Subvert Normality: The Streetwise Voice of Linda Manz

“Anyone with that kind of brilliance, you just give them space . . . She was a kind of unique, extraordinary, eccentric wild animal. And some jewels came out of her mouth.”

Richard Gere

On Halloween 1978, a month after the release of Terrence Malick’s Days of Heaven, its youngest star, seventeen-year-old Linda Manz, snapped a plastic barrette in her hair and sat down with reporter Bobbie Wygant. In archival footage, Wygant, the Barbara Walters of Dallas–Fort Worth’s Channel 5, hair sprayed and set in a dark cloud surrounding her face, introduces their brief segment, “From New York Street Kid to Hollywood Star.” She marvels at the unknown actor who was cast over Tatum O’Neal largely because—as Wygant sums it up—Manz possessed the same qualities as the character Malick had in mind: “a young, uneducated, rough-hewn child from unfortunate circumstances.” But did the actor herself know why she’d been cast? Wygant asks.
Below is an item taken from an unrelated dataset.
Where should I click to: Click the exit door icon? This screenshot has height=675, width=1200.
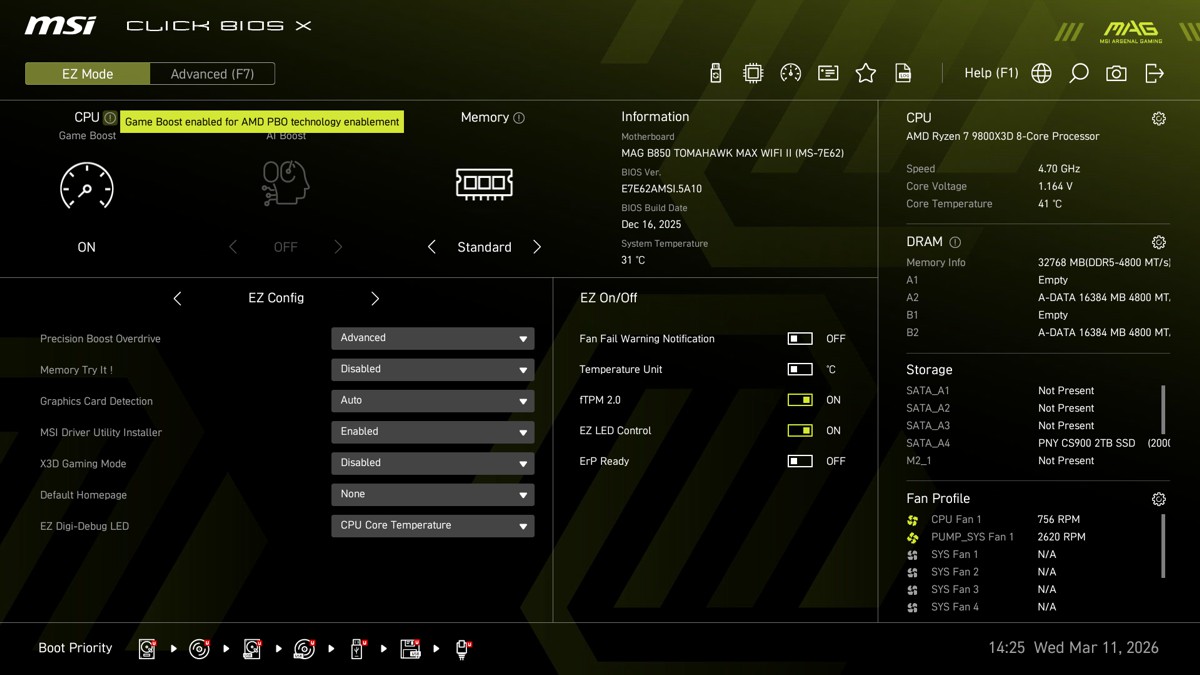coord(1154,73)
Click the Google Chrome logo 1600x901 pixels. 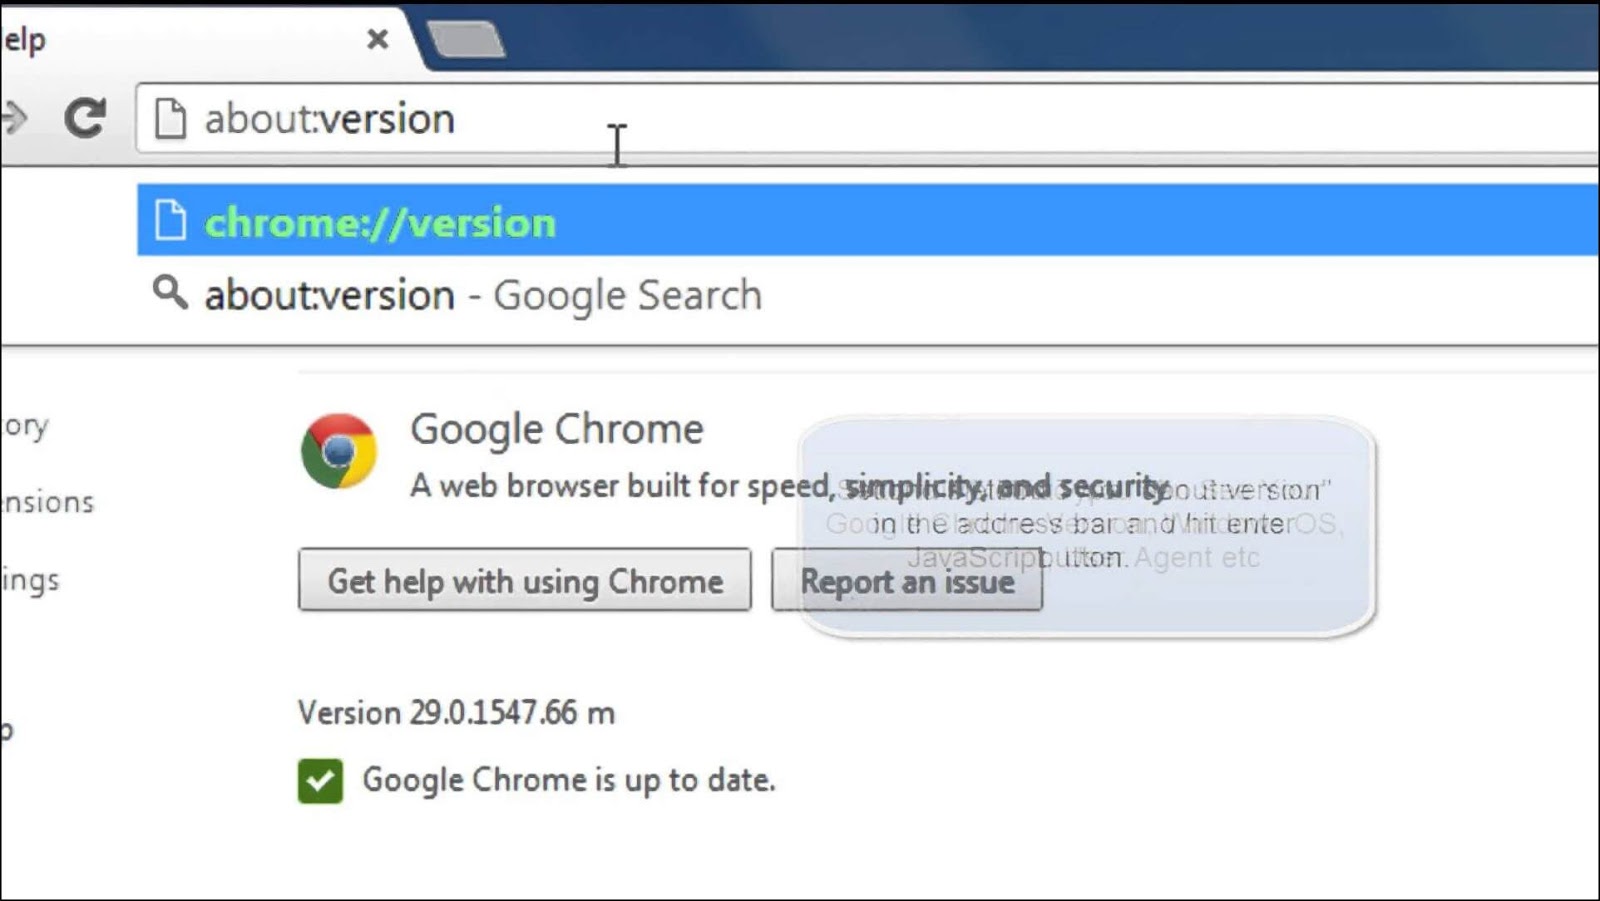click(x=339, y=451)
Manz simply rolls with all this, much as she had in the making of Malick’s film. “Well, they think I’m a natural,” she tells Wygant, her precociously husky New-York-tough accent instantly finding a swaggering rhythm. “I was born in the streets, I grew up in the streets, and I know everything that’s going on in the streets.” You can picture her climbing up on a Texas Panhandle–bound boxcar, falling into her own opening narration from the film: “We used to roam the streets, looking for adventuhs.”

“So you were part of the streets?” Wygant says.

“Well,” Manz pauses, like an improv actor buying valuable seconds of time. “Kind of.” 

“You ever been busted?” Wygant ventures hopefully.

“Uh-uh. No. I always chicken outta those things. Like if the kids are gonna go rob something, I say, see you later.” 

And if she wasn’t in the movies?

“Probably I’d be in the streets or in a grave,” Manz says, breaking into a big smile. “Probably be murdered by those kids.”